At the breakfast, a panel discussion on “Resilience” as inspired by Rustin and Lorde included speakers talking about ways they remain strong in difficult times.
As a transgender woman, Tracee McDaniel said “it’s about survival” for many people who are transgender and non-gender conforming — simply staying alive and trying to find a job in this tough recession makes resilience even more necessary, as well as having a giving and loving support system.
Rev. Josh Noblitt, social justice minister at St. Mark United Methodist Church, said when he was attacked in Piedmont Park last July, the victim of a hate crime, he had to determine what to do with the roller coaster of emotions he felt.

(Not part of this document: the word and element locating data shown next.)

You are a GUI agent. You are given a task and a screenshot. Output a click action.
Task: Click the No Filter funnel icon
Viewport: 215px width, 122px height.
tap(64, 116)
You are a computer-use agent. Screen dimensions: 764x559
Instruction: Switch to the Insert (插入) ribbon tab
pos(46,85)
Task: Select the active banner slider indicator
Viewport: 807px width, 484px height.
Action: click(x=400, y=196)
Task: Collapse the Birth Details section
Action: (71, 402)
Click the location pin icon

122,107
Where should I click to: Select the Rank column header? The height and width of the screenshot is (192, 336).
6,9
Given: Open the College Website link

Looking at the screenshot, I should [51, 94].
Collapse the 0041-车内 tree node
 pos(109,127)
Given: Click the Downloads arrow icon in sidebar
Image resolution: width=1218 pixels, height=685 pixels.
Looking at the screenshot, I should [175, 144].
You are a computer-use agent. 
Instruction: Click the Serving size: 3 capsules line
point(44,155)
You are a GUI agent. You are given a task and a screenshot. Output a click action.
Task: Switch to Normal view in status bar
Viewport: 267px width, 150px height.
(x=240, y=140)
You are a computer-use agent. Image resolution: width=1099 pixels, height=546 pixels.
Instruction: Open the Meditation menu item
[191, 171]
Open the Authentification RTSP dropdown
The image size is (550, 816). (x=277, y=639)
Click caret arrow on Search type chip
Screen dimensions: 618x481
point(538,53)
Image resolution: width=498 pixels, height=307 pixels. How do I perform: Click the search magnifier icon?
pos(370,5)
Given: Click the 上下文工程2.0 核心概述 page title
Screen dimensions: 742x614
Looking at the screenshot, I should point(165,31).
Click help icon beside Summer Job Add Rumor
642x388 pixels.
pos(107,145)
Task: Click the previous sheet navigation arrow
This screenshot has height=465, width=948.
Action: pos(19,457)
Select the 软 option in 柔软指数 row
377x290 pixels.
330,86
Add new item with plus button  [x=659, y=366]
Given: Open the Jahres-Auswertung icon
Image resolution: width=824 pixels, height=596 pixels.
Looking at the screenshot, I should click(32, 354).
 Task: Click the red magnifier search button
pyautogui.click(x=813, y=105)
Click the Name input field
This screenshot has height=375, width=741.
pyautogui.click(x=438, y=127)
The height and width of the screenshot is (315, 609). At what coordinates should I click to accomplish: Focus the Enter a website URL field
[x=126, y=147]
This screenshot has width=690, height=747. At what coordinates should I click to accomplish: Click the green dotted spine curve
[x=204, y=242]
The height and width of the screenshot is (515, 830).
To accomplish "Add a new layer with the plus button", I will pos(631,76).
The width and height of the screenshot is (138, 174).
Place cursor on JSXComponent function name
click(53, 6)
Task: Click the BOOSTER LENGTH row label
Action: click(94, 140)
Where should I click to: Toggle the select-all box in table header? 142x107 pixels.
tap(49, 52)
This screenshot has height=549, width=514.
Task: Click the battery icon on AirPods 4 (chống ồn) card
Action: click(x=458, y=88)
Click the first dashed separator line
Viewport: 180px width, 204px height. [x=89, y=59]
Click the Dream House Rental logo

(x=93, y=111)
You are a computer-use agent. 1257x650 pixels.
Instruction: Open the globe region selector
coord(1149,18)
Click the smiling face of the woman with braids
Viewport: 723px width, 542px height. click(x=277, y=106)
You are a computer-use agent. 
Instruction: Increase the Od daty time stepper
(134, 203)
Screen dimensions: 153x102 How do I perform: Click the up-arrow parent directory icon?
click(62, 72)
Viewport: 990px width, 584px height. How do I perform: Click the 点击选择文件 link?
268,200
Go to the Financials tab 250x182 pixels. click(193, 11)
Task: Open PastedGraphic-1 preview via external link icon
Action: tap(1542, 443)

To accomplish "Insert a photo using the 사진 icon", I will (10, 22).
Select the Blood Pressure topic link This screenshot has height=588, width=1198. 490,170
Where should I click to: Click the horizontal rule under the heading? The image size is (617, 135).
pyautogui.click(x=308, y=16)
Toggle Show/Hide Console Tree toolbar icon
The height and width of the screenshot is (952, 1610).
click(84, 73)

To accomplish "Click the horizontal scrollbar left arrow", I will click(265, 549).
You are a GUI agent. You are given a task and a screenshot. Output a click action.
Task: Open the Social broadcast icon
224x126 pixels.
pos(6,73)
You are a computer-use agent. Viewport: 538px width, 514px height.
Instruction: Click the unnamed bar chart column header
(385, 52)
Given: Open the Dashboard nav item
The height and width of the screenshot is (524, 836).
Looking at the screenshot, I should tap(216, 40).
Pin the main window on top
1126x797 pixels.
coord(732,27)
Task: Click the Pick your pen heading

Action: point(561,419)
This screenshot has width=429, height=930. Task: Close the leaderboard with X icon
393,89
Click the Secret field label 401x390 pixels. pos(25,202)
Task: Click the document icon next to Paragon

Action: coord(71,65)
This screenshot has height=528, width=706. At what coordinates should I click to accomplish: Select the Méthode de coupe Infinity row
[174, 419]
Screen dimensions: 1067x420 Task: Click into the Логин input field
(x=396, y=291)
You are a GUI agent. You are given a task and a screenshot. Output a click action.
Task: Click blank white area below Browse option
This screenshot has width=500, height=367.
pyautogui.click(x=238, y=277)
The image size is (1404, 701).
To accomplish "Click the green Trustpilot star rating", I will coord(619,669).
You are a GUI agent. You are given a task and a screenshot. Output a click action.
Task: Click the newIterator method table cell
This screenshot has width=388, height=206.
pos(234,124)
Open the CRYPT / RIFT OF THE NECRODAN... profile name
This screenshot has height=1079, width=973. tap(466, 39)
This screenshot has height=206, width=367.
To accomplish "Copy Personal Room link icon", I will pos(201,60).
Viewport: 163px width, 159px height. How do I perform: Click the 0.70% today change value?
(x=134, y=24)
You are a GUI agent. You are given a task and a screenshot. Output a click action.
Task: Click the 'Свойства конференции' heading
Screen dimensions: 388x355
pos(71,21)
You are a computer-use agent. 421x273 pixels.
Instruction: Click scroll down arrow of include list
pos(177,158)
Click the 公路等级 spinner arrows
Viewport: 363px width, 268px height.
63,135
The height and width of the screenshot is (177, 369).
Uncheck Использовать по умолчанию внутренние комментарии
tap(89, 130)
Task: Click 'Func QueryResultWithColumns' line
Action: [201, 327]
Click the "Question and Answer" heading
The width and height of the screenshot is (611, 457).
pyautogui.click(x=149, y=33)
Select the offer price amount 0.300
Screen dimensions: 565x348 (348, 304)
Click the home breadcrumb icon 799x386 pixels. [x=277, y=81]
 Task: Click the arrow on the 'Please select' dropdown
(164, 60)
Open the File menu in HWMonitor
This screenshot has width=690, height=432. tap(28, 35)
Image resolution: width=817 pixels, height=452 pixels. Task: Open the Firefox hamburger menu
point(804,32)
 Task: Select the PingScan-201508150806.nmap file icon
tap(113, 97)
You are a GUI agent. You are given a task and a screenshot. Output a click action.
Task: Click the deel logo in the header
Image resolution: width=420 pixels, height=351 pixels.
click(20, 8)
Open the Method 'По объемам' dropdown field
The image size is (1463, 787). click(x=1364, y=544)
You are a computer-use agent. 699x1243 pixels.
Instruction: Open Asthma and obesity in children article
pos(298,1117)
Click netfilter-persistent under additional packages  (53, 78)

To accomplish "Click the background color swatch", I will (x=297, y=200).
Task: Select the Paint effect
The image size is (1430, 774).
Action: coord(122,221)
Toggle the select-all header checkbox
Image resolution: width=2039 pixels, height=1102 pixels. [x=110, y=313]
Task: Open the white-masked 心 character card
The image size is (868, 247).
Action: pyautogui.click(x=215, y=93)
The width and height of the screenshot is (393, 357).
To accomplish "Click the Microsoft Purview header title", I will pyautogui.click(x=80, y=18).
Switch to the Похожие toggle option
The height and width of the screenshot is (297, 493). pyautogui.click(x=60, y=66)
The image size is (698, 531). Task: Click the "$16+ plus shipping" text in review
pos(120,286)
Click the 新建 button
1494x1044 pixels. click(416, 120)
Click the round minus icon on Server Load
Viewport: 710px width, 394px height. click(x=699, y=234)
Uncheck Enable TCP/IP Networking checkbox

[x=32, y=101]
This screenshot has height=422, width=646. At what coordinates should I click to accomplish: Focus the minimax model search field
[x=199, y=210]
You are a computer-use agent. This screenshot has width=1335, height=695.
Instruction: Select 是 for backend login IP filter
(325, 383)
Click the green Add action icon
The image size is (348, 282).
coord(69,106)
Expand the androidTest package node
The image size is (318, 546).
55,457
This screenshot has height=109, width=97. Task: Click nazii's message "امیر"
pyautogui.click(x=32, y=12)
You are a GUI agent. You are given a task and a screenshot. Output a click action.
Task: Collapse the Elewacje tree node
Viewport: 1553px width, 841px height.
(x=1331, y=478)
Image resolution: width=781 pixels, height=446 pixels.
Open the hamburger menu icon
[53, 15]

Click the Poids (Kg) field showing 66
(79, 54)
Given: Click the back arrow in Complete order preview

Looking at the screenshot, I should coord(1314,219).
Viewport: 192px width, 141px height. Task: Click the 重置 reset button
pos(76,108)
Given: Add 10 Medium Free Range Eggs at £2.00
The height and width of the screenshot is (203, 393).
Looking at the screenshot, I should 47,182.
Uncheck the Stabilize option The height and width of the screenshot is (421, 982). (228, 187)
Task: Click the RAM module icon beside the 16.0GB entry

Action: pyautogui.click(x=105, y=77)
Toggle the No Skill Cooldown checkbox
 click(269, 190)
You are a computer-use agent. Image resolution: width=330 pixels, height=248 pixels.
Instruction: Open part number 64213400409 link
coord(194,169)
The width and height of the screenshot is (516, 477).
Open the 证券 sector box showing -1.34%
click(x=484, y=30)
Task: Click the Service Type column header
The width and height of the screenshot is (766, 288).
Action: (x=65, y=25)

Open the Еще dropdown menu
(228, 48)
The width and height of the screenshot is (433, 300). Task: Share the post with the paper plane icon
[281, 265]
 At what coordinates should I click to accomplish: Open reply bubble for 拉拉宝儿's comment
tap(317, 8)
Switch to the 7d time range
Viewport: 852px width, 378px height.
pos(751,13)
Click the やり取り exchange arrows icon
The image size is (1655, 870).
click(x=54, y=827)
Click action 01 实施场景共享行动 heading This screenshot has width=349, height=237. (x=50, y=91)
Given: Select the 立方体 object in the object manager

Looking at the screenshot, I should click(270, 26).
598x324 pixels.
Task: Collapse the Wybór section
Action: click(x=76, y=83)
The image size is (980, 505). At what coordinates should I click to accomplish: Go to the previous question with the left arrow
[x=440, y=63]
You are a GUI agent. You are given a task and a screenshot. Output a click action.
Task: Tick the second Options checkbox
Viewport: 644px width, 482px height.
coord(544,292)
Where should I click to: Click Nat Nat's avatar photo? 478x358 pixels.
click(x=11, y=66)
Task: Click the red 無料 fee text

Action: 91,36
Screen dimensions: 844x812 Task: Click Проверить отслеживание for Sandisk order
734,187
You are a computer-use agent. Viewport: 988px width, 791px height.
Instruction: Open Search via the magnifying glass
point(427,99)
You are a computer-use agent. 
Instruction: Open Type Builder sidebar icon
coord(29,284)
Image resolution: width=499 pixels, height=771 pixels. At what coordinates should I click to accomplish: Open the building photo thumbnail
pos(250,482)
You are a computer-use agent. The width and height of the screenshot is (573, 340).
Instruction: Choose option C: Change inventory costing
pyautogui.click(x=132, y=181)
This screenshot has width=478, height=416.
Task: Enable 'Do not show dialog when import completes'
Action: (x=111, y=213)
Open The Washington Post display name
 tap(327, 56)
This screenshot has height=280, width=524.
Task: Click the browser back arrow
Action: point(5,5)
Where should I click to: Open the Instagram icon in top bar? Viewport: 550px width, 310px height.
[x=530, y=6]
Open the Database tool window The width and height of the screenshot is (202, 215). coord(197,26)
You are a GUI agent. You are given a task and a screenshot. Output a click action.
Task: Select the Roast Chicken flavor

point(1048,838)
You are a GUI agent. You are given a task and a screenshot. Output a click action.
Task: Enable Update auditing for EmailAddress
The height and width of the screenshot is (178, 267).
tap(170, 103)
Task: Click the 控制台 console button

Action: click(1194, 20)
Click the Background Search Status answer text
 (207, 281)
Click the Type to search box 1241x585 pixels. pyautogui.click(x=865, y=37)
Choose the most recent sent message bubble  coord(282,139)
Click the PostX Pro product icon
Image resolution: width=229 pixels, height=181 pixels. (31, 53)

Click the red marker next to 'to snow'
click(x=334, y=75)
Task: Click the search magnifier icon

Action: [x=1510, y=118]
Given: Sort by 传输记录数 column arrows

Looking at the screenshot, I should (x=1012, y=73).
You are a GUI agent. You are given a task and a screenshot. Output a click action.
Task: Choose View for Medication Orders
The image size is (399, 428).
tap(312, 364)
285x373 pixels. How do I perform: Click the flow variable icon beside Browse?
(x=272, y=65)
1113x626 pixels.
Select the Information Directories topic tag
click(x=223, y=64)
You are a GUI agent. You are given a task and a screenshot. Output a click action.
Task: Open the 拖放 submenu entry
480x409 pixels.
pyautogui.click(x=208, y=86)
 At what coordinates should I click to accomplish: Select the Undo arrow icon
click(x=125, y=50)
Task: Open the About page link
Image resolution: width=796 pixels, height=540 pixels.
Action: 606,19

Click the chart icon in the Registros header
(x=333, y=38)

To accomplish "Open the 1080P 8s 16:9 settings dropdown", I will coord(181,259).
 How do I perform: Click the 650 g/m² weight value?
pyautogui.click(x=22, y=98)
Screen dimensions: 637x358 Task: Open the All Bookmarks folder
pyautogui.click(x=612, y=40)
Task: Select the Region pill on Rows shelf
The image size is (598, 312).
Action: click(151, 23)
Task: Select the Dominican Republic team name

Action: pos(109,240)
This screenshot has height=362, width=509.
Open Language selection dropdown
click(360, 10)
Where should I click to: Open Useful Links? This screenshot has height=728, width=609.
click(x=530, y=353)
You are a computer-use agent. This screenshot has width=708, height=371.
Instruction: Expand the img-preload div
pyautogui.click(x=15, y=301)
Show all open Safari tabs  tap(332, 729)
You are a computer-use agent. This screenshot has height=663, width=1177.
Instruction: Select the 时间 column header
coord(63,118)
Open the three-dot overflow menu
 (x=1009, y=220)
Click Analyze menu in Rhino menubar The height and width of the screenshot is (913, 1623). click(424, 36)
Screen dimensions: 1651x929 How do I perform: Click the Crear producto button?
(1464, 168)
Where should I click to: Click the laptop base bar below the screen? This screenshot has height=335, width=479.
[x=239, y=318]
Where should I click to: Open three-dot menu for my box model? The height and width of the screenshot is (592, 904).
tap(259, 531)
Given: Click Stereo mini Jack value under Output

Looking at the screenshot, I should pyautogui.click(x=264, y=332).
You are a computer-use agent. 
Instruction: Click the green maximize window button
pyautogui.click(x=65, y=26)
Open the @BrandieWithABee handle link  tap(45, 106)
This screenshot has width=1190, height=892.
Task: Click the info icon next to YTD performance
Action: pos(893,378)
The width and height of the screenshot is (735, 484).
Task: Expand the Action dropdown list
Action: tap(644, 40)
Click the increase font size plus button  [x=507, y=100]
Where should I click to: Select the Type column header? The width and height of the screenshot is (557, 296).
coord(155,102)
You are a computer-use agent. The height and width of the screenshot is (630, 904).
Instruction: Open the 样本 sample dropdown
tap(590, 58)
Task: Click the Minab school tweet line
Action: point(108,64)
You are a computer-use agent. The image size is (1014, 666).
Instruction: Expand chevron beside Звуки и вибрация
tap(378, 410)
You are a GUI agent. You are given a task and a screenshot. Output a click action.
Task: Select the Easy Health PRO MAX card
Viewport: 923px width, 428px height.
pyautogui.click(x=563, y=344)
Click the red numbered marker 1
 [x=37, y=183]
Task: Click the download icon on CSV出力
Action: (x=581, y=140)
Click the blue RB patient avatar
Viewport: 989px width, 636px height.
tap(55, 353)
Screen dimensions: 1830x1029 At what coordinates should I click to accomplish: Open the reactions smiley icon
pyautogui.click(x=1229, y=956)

He said becoming an outspoken voice, rather than harboring anger within himself, was a way for him to remain resilient.
Nikki Young led the panel discussion on resilience.
“What we teach others is also the way we teach each other and share our stories. [Rustin] is really specific about the intersectional approach we have to have,” she said.
The breakfast is organized by Craig Washington and Darlene Hudson. Washington noted that Rustin called on “angelic troublemakers” to make change in our society and said the room was filled with such people.
The event was first organized 10 years ago as a way for gay, lesbian, bisexual and transgender people to gather before the annual citywide MLK Day march and rally that is inclusive of the LGBT community, including having openly gay speakers each year. This year the gay speakers at the rally were Tracy Elliott, executive director of AID Atlanta, and Anneliese Singh, founder of the Georgia Safe Schools Coalition.